O reconhecimento do direito em pauta é localizado por meio do decreto 8.727/16, contudo a lei abrange as legislações estaduais, carecendo de proteção a nível municipal, e por isso se faz mister que a cidade de Ouro Preto se faça de acordo com os dispositivos de hierarquia superior. Em vista de cumprir com a autonomia política-administrativa estabelecida na Lei Orgânica do Município de Ouro Preto, coadunando o Art. 3º, inciso III da mesma lei, o direito de uso do nome social vem como forma de propiciar aos seus habitantes a dignidade que eles tem como direito.
Assim, a fim de reafirmar a diversidade como pilar de uma sociedade democrática, igualitária e justa o legislador deve reconhecer quando a desigualdade assola grupos nesta mesma sociedade, e como já advertia Boaventura de Sousa Santos:
"...temos o direito a ser iguais quando a nossa diferença nos inferioriza; e temos o direito a ser diferentes quando a nossa igualdade nos descaracteriza.

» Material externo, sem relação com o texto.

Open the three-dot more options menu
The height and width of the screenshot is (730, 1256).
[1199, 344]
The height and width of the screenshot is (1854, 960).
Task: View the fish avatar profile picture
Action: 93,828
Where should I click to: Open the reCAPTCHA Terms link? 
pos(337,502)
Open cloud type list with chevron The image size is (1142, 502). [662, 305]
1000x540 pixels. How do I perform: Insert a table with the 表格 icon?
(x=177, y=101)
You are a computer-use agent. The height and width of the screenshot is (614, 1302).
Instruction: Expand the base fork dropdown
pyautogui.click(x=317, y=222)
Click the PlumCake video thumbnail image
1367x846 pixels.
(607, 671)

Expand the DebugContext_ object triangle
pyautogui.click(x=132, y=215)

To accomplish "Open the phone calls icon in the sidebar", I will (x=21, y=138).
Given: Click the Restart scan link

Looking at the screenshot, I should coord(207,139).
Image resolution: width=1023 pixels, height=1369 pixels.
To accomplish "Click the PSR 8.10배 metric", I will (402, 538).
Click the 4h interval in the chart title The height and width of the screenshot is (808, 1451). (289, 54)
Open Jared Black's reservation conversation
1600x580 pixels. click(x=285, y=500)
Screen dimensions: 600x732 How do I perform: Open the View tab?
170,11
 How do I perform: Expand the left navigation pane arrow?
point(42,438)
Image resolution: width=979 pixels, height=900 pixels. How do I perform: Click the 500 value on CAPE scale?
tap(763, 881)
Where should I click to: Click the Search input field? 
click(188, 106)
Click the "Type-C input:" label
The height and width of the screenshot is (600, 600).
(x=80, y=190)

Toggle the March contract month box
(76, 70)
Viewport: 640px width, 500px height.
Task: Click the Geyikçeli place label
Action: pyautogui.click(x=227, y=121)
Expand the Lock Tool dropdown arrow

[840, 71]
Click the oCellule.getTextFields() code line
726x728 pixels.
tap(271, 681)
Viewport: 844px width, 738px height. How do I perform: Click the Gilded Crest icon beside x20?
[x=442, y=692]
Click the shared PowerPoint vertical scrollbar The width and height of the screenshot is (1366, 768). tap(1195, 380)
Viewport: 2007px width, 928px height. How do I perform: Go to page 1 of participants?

Daí a necessidade de uma igualdade que reconheça as diferenças e de uma diferença que não produza, alimente ou reproduza as desigualdades".²
Por isso o direito de uso ao nome social na administração pública direta e indireta municipal é uma necessidade que reconhece as diferenças, afirma a diversidade e iguala as travestis e transexuais a nível de identidade subjetiva e propicia condições dignas de existência por meio da diferença, e condiz com a expectativa de tornar a cidade de Ouro Preto um lugar mais plural, em garantir novos direitos a população LGBTI+ que residam ou venham a residir aqui. Desta forma, peço apoio dos demais vereadores da nobre casa legislativa para reconhecer esta lei.
²Dossiê dos assassinatos e da violência contra travestis e transexuais brasileiras em 2020 / Bruna G. Benevides, Sayonara Naider Bonfim Nogueira (Orgs). - São Paulo: Expressão Popular, ANTRA, IBTE, 2021 136p. (Link: https://antrabrasil.files.wordpress.com/2021/01/dossie-trans-2021-29jan2021.pdf).
²Santos, Boaventura de Sousa. Reconhecer para libertar: os caminhos do cosmopolitanismo multicultural. Introdução: para ampliar o cânone do reconhecimento, da diferença e da igualdade. Rio de Janeiro: Civilização Brasileira, 2003: P.56.